### What to work on
Each line in the records that mentions the word "agent" needs to be listed.

[Start of Attachment]

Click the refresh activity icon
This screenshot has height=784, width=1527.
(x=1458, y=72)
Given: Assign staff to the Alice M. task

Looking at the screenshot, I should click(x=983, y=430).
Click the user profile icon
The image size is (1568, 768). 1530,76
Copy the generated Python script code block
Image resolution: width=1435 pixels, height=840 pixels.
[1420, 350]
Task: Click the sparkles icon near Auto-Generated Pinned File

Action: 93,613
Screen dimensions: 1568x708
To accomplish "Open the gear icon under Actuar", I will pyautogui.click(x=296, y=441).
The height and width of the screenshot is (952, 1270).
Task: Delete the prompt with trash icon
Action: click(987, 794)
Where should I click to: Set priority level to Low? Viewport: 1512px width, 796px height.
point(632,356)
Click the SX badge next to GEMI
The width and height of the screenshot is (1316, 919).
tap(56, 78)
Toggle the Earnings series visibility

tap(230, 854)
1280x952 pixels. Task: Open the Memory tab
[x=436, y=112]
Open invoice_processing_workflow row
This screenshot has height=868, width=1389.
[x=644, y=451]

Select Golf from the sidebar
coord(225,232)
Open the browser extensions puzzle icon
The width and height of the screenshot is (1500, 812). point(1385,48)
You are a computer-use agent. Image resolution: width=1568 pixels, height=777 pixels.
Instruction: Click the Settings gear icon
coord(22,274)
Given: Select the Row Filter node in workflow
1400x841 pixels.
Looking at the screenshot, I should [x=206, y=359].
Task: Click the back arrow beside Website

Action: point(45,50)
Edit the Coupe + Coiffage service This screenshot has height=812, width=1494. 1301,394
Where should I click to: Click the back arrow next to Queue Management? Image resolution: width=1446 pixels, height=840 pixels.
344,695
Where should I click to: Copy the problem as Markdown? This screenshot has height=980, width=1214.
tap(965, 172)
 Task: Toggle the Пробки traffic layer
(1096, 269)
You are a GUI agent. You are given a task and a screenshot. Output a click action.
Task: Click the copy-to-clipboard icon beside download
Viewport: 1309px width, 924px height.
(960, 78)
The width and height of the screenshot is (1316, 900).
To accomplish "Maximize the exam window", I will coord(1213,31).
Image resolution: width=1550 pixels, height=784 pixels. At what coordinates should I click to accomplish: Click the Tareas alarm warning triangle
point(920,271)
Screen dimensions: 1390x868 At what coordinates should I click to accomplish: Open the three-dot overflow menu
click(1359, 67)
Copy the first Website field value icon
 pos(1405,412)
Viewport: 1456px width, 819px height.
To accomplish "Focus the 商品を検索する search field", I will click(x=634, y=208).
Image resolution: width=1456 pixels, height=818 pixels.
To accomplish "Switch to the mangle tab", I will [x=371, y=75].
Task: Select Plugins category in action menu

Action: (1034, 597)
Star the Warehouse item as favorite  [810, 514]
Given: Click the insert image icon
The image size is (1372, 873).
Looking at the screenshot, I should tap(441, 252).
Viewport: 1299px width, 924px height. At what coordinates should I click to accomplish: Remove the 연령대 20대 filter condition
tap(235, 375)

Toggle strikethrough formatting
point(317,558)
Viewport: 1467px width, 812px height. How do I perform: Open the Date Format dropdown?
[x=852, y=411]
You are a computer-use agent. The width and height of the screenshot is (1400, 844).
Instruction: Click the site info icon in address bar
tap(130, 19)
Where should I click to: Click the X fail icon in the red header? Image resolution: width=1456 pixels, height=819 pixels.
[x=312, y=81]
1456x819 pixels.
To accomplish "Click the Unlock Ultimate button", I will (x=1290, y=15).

[End of Attachment]

### Answer box
You are a computer-use agent. Image resolution: width=1568 pixels, height=777 pixels.
You are a GUI agent. You are given a task and a screenshot. Output a click action.
You are a computer-use agent. The width and height of the screenshot is (1400, 844).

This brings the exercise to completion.